··· Excerpted records ···

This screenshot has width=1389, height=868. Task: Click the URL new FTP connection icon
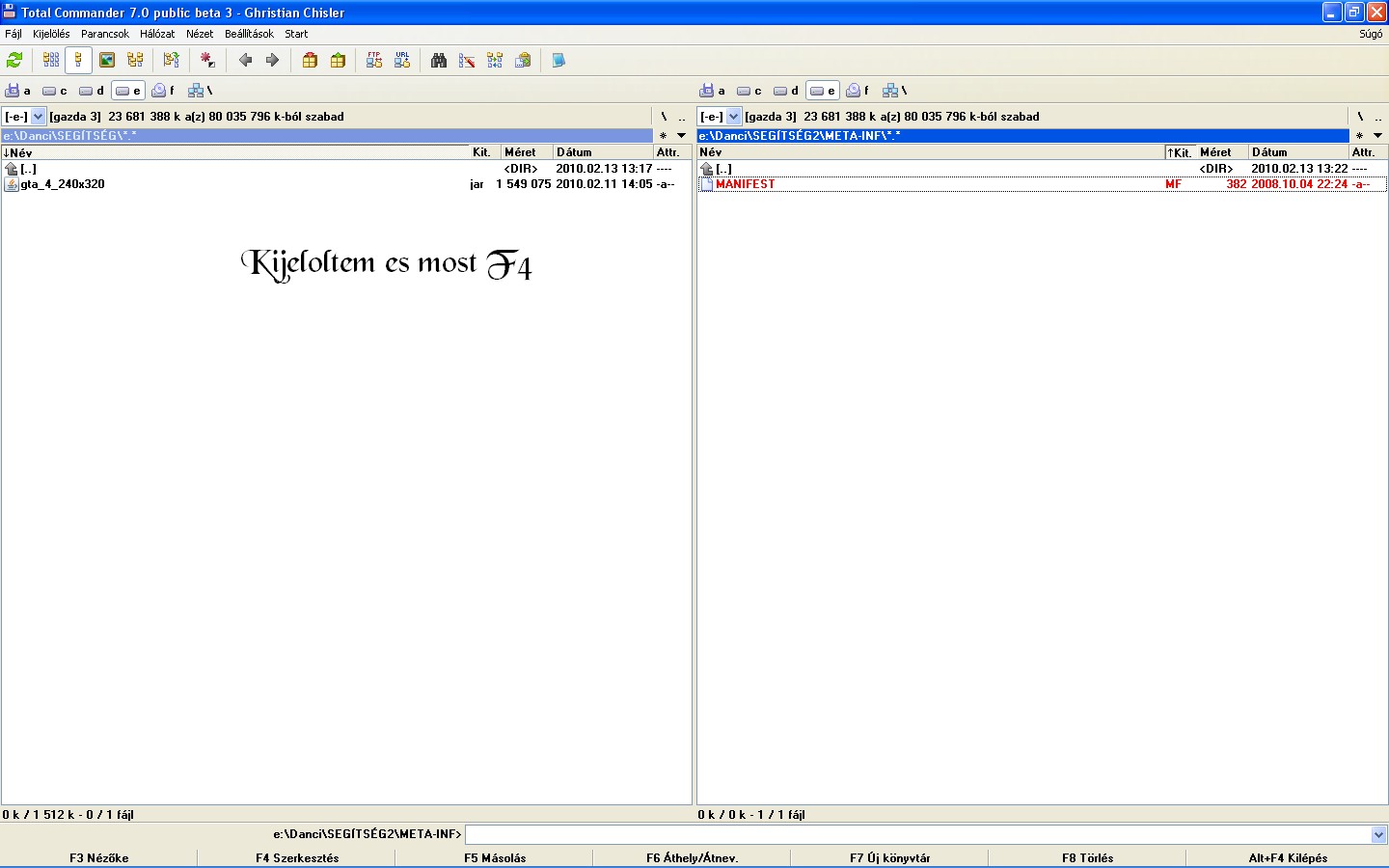coord(402,61)
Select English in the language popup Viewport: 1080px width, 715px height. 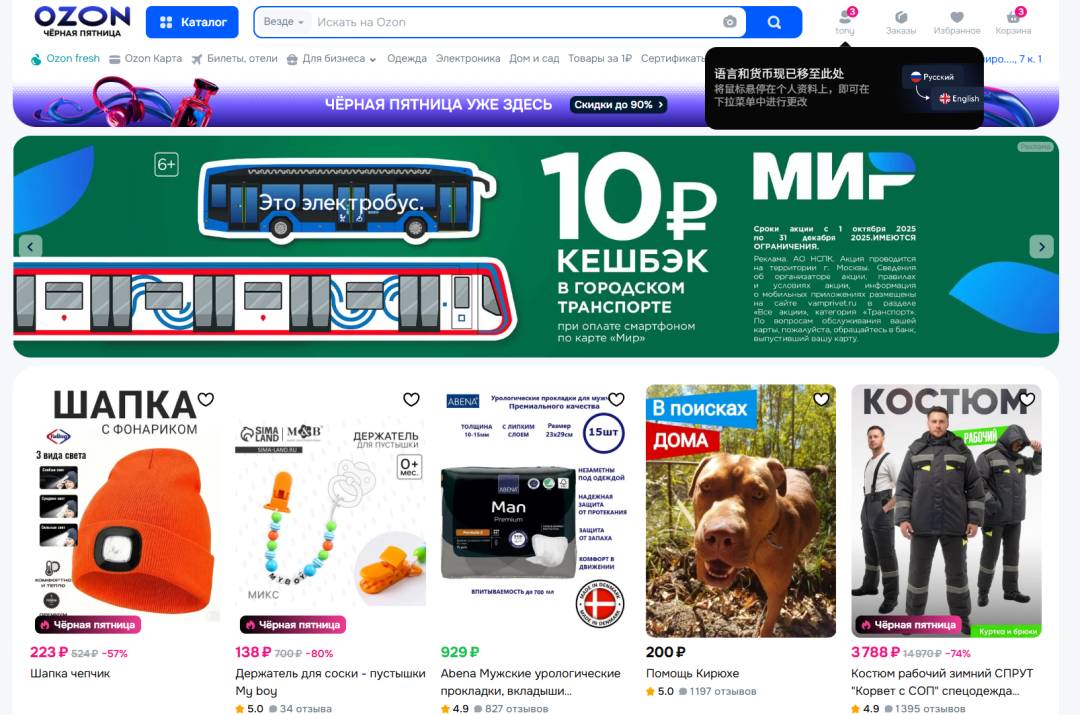pos(959,99)
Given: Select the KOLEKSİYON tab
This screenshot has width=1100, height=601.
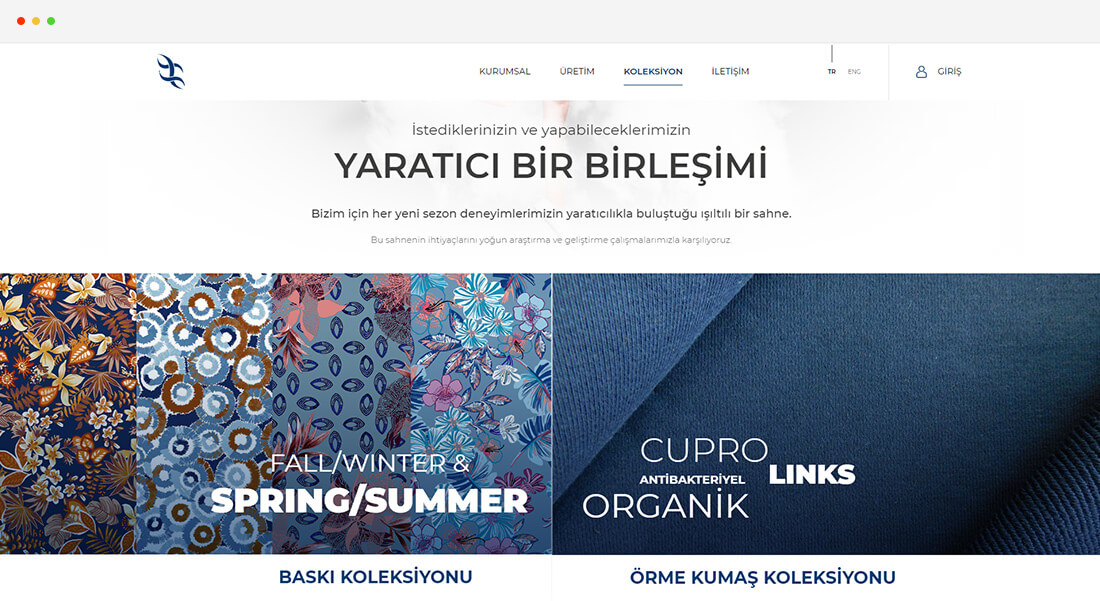Looking at the screenshot, I should pyautogui.click(x=652, y=72).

···

**What the task requires:** Ignoring the pictures, write out word for word only the lines from the one containing "Given: Select the KOLEKSİYON tab" through the last line of the data, both ends included.

**Output below:**
Given: Select the KOLEKSİYON tab
This screenshot has width=1100, height=601.
Looking at the screenshot, I should pyautogui.click(x=652, y=72).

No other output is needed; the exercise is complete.